**Requirement**
Could you present the rows below as a numbered list, skipping any blank lines?

╭─ Record extracts

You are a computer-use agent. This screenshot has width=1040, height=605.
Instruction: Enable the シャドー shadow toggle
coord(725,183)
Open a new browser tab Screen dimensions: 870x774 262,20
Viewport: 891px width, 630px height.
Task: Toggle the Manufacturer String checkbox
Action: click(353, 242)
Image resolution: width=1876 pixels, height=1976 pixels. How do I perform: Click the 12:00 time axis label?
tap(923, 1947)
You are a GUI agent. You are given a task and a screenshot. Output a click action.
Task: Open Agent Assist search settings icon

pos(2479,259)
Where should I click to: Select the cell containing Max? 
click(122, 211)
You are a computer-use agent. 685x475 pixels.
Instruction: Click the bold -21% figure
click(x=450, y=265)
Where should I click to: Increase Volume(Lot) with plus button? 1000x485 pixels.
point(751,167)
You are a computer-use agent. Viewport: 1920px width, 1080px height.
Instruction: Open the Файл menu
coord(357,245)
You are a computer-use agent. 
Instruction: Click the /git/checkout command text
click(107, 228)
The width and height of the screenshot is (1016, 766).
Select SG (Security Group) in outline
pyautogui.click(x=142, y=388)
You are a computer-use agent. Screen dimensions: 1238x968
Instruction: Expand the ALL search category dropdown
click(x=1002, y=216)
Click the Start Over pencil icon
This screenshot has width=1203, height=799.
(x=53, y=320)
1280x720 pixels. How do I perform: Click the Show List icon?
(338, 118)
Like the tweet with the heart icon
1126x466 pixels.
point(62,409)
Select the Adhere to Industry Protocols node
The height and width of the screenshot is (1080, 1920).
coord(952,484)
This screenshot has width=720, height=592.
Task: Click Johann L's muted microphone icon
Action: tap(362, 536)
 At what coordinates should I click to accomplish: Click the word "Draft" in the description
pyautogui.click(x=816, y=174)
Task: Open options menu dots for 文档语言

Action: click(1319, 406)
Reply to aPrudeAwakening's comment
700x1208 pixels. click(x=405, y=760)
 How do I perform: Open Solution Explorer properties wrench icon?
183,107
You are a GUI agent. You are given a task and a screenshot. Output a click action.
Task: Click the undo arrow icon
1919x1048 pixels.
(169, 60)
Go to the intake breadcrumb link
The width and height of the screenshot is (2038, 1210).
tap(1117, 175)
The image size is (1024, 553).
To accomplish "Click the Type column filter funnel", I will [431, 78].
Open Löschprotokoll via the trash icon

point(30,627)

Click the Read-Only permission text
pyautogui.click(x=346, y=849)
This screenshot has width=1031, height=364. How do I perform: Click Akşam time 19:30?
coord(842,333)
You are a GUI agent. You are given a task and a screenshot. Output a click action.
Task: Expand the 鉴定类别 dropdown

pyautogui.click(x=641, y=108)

╰─

**Exercise result**
1. You are a computer-use agent. This screenshot has width=1040, height=605.
2. Instruction: Enable the シャドー shadow toggle
3. coord(725,183)
4. Open a new browser tab Screen dimensions: 870x774 262,20
5. Viewport: 891px width, 630px height.
6. Task: Toggle the Manufacturer String checkbox
7. Action: click(353, 242)
8. Image resolution: width=1876 pixels, height=1976 pixels. How do I perform: Click the 12:00 time axis label?
9. tap(923, 1947)
10. You are a GUI agent. You are given a task and a screenshot. Output a click action.
11. Task: Open Agent Assist search settings icon
12. pos(2479,259)
13. Where should I click to: Select the cell containing Max? 
14. click(122, 211)
15. You are a computer-use agent. 685x475 pixels.
16. Instruction: Click the bold -21% figure
17. click(x=450, y=265)
18. Where should I click to: Increase Volume(Lot) with plus button? 1000x485 pixels.
19. point(751,167)
20. You are a computer-use agent. Viewport: 1920px width, 1080px height.
21. Instruction: Open the Файл menu
22. coord(357,245)
23. You are a computer-use agent. 
24. Instruction: Click the /git/checkout command text
25. click(107, 228)
26. The width and height of the screenshot is (1016, 766).
27. Select SG (Security Group) in outline
28. pyautogui.click(x=142, y=388)
29. You are a computer-use agent. Screen dimensions: 1238x968
30. Instruction: Expand the ALL search category dropdown
31. click(x=1002, y=216)
32. Click the Start Over pencil icon
33. This screenshot has width=1203, height=799.
34. (x=53, y=320)
35. 1280x720 pixels. How do I perform: Click the Show List icon?
36. (338, 118)
37. Like the tweet with the heart icon
38. 1126x466 pixels.
39. point(62,409)
40. Select the Adhere to Industry Protocols node
41. The height and width of the screenshot is (1080, 1920).
42. coord(952,484)
43. This screenshot has width=720, height=592.
44. Task: Click Johann L's muted microphone icon
45. Action: tap(362, 536)
46.  At what coordinates should I click to accomplish: Click the word "Draft" in the description
47. pyautogui.click(x=816, y=174)
48. Task: Open options menu dots for 文档语言
49. Action: click(1319, 406)
50. Reply to aPrudeAwakening's comment
51. 700x1208 pixels. click(x=405, y=760)
52.  How do I perform: Open Solution Explorer properties wrench icon?
53. 183,107
54. You are a GUI agent. You are given a task and a screenshot. Output a click action.
55. Task: Click the undo arrow icon
56. 1919x1048 pixels.
57. (169, 60)
58. Go to the intake breadcrumb link
59. The width and height of the screenshot is (2038, 1210).
60. tap(1117, 175)
61. The image size is (1024, 553).
62. To accomplish "Click the Type column filter funnel", I will [431, 78].
63. Open Löschprotokoll via the trash icon
64. point(30,627)
65. Click the Read-Only permission text
66. pyautogui.click(x=346, y=849)
67. This screenshot has width=1031, height=364. How do I perform: Click Akşam time 19:30?
68. coord(842,333)
69. You are a GUI agent. You are given a task and a screenshot. Output a click action.
70. Task: Expand the 鉴定类别 dropdown
71. pyautogui.click(x=641, y=108)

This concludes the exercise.